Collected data
++++++++++
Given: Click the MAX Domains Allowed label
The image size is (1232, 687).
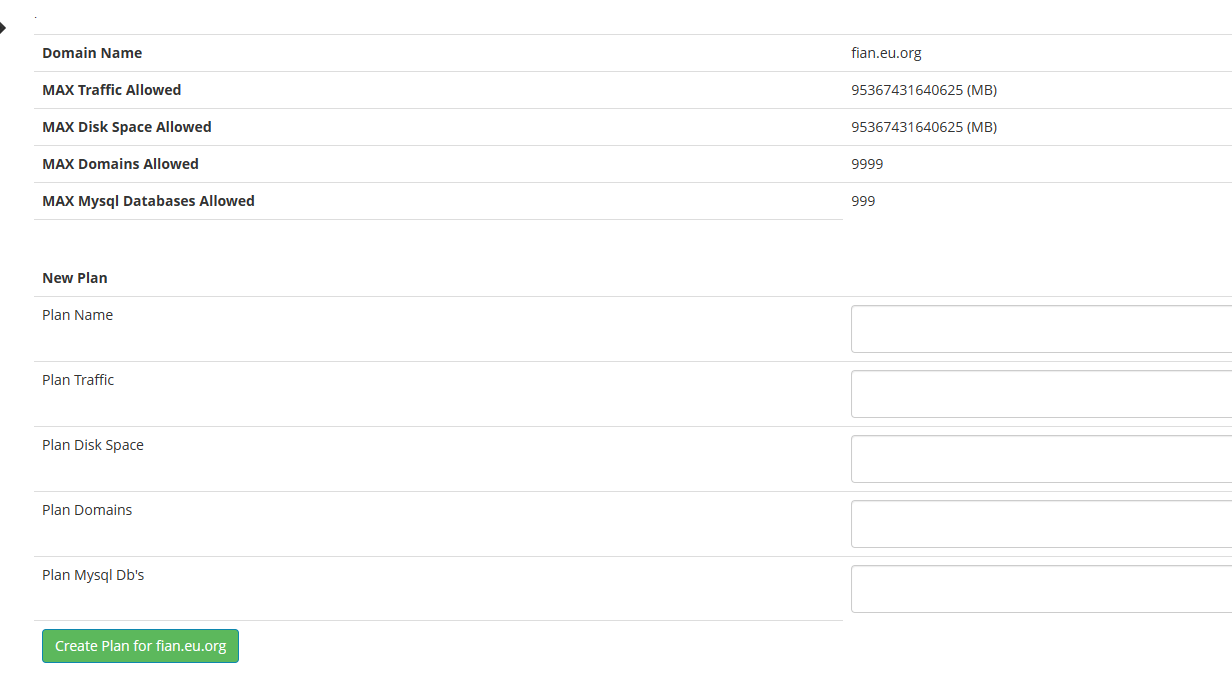Looking at the screenshot, I should [120, 164].
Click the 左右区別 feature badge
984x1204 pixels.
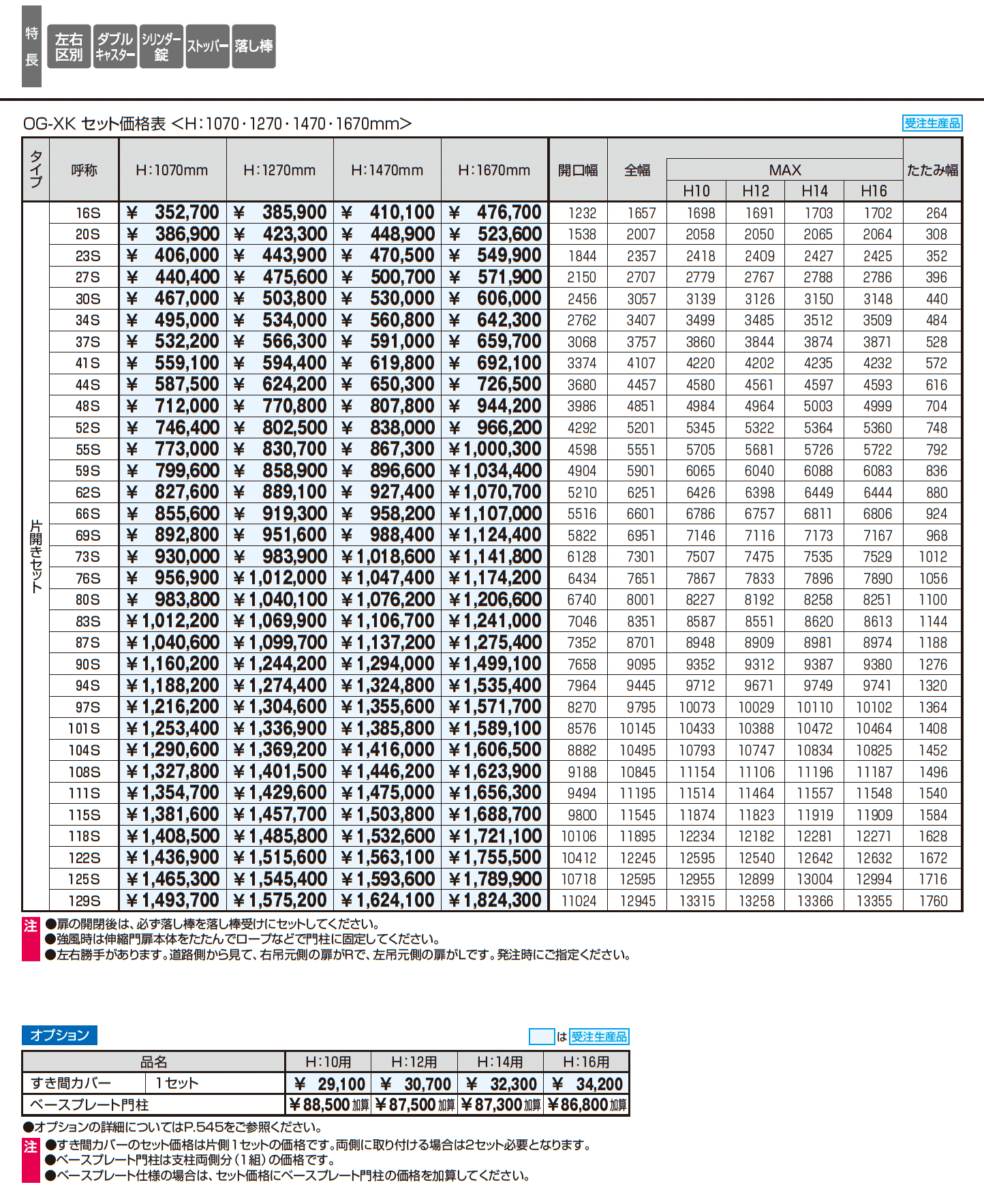click(x=69, y=46)
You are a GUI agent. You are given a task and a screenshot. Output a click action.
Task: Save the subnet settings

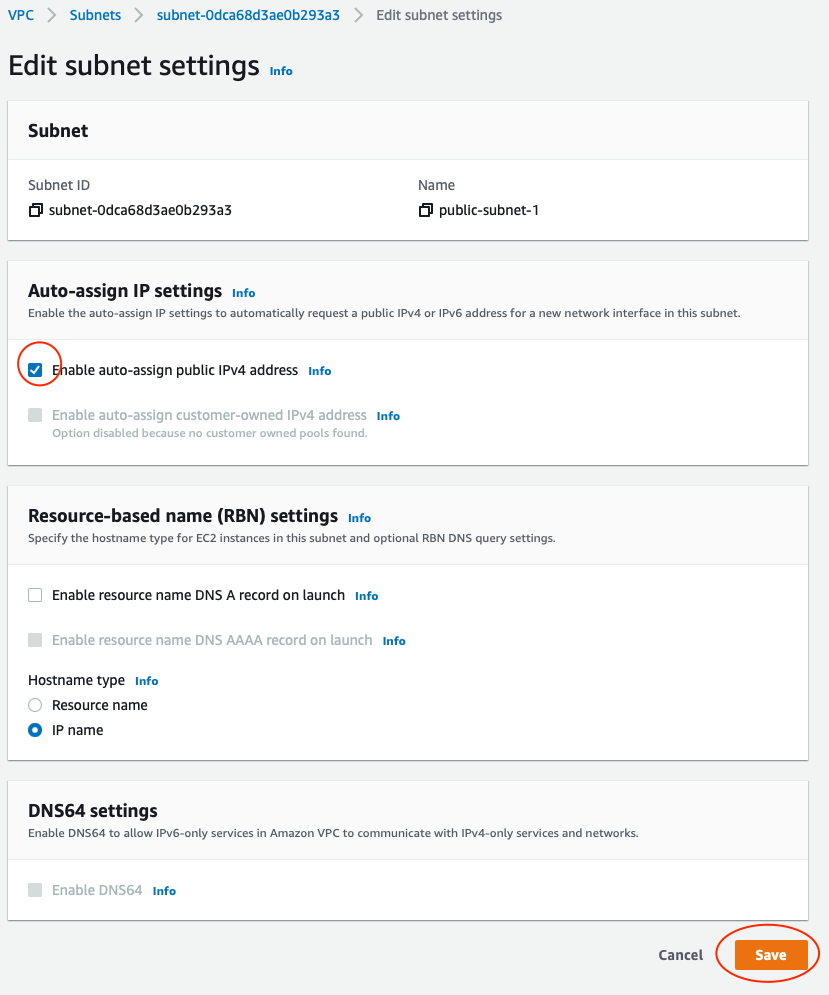(771, 955)
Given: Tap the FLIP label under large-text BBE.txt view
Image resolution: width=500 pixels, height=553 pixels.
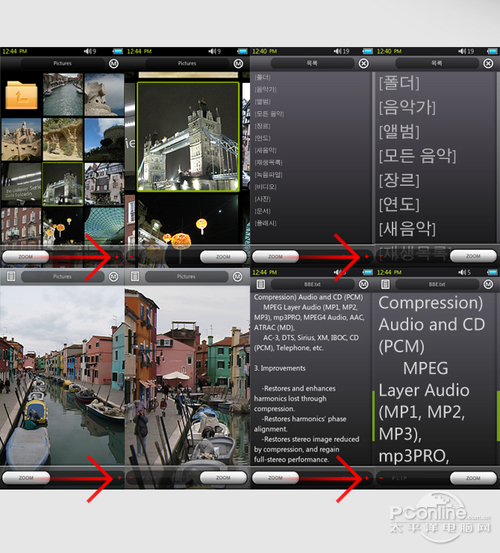Looking at the screenshot, I should pos(399,478).
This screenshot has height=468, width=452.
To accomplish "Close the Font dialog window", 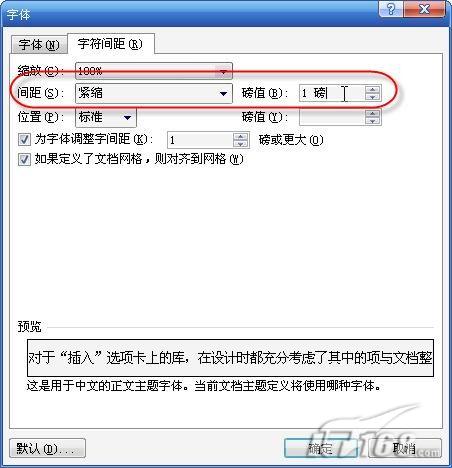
++++++++++
#### [WORK INSTRUCTIONS]
Produce an exact copy of the records above, leaving out the pictures.

#### [ANSWER BELOW]
Given: Click the MAX Domains Allowed label
The image size is (1232, 687).
Looking at the screenshot, I should [120, 164].
Click the 左右区別 feature badge
984x1204 pixels.
click(x=69, y=46)
You are a GUI agent. You are given a task and a screenshot. Output a click action.
Task: Save the subnet settings

(771, 955)
Given: Tap the FLIP label under large-text BBE.txt view
Image resolution: width=500 pixels, height=553 pixels.
Looking at the screenshot, I should pos(399,478).
This screenshot has height=468, width=452.
To accomplish "Close the Font dialog window", 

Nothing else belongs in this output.